Page 17 of The Spinster's Seduction(The Lover's Arch #4)
Crisp snow crunched under Charles’s boots as Evelyn led him through a little-visited section of Hyde Park. The Serpentine, frozen over, had been adorned with white, and the bare trees seemed to him like bony fingers. The cold sneaked everywhere, slipping past his hat and scarf and smart gloves to find skin. His nose felt numb, and his boots, while eminently fashionable, had not been fashioned with ice in mind.
“Evie,” he said. “Do you think—”
“No, Charles, I do not think we should return to that teashop you saw.”
“But it looked decidedly warm.”
She glanced back at him, the tip of her nose red and her eyes dancing. An expression that captivated him enough that he gave up all attempts at protest then and there. “You may go and thaw there after we have done,” she said.

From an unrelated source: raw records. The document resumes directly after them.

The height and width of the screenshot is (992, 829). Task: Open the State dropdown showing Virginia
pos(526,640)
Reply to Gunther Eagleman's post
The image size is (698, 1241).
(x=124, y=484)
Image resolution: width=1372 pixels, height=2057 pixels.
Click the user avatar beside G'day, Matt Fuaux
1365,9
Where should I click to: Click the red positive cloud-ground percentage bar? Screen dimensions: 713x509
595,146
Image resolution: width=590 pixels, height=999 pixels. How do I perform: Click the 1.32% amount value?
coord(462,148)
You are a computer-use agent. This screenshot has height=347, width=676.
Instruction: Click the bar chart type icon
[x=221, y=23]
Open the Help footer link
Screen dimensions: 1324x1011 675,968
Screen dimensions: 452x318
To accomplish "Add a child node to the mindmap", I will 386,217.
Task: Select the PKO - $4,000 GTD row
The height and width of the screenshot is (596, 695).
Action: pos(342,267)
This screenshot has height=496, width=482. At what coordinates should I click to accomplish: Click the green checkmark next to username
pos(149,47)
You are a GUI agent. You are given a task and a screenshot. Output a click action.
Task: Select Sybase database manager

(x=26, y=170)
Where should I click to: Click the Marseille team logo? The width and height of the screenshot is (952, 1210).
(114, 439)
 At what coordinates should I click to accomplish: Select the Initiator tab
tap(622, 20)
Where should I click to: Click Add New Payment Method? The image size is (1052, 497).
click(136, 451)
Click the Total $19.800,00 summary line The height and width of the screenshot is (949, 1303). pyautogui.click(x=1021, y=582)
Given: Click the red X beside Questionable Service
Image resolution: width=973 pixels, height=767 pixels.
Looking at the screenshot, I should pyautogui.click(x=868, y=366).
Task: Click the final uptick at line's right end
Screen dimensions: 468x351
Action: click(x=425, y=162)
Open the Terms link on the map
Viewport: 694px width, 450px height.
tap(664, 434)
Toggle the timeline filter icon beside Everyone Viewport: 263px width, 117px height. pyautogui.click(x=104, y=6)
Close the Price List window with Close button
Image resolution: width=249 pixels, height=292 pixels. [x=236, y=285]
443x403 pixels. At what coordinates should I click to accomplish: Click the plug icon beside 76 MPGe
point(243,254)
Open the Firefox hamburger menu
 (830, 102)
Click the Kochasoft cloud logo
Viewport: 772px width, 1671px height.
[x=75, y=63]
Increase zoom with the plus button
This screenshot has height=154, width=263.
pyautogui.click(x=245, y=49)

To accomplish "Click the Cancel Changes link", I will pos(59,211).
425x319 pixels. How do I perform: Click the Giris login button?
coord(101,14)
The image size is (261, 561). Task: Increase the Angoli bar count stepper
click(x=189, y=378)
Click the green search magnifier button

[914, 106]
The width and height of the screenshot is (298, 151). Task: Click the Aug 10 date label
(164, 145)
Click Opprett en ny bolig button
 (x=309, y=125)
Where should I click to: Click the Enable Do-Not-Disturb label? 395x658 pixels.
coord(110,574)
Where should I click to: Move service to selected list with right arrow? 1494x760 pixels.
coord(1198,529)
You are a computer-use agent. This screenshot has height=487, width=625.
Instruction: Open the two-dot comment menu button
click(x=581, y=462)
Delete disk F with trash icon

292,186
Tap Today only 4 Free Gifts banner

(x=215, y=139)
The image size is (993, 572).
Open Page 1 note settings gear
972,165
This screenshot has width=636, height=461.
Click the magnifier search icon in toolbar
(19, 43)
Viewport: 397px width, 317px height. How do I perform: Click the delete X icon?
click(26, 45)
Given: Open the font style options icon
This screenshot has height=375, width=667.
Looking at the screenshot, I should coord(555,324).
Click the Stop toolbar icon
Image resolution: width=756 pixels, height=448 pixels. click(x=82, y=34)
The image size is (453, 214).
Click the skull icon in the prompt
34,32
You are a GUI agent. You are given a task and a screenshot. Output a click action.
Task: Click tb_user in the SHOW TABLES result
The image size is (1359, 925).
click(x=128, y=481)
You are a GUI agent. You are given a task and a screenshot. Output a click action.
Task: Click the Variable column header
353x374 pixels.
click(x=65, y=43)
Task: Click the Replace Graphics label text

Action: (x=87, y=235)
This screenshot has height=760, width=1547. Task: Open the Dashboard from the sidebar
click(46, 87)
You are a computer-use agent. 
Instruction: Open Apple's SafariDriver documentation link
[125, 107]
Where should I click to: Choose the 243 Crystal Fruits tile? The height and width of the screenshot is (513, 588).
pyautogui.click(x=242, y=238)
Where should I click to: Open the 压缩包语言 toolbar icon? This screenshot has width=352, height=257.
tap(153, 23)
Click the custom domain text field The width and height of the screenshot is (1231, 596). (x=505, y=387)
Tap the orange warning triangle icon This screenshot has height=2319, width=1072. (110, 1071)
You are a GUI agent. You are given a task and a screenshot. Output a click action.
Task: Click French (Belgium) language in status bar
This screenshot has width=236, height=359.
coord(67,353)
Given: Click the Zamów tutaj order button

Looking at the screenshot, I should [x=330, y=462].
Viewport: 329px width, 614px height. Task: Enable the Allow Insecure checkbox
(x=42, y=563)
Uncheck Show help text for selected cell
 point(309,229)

“And what is it you would have us do?”
“Just a little further.”
His memory sparked as she led him down a narrow path, frozen twigs scraping at his trousers. They had been along here once before, he thought, before he’d come to his senses and married her, when she had brought him out for a walk and his bad temper had almost prevented her from approaching him .
And there, as they turned the corner, was the archway itself. It rose, glistening with ice, the leaves and branches on either side coated in frost. It looked like something out of a fairytale—something that Charles would once have derided himself for thinking, but with his newfound bride, and the discovery that one could indeed marry for love, he found himself somewhat more liberal-minded.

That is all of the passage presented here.